Bring your investigation queries with you across multiple workspaces

… by saving them inside a 'query pack'

Introduction

As a security analyst, responsible for performing triage as part of incident response, you're performing similar tasks quite regularly. Like checking a user by determining from where they logged on, how, and with what device as an example.

When you're using Microsoft Sentinel (and/or their Defender suite of products) you're probably getting quite familair with KQL to easily retrieve this information. And you've probably already collected a small arsenal of such investigation queries and saved them into the Log Analytics workspace for later use.

But what happens when you have to switch workspaces? All of your carefully saved queries are suddenly no longer available.

Larger enterprises tend to have multiple Sentinel workspaces to limit the amount of cross region traffic and the additional costs that come with it.

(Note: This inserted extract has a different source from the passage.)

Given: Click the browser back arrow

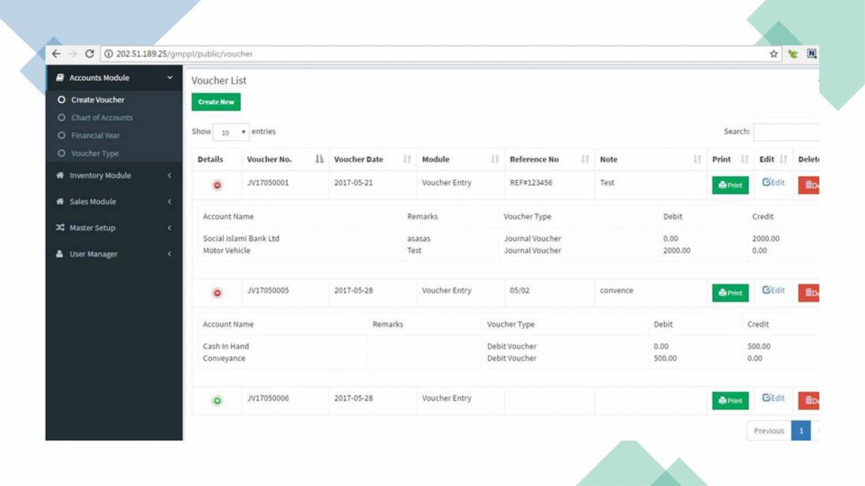Looking at the screenshot, I should (57, 54).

Please don't start duplicating your queries by saving them into every workspace you touch. To help with such tasks, Microsoft has you covered with query packs (preview). An Azure resource which helps you to centrally manage all of your queries and use them across all of your workspaces!

Query packs are not exclusive to Microsoft Sentinel-enabled workspaces. You can use them for all of your other Azure Monitor / Log Analytics workspaces as well.

Pack the queries!

Query packs are a type of Azure resource in which you can store, well … KQL queries. Queries inside those packs can be shared across multiple workspaces and even across multiple subscriptions. And with Azure Lighthouse, this will even work across multiple tenants as well!

Think of a query pack like a carefully built deck which you can with you and prepares you for every situation

If you save your first query from the portal, it will nowadays default to create a new blank query pack called DefaultQueryPack in a resource group called loganalyticsdefaultresources inside your subscription.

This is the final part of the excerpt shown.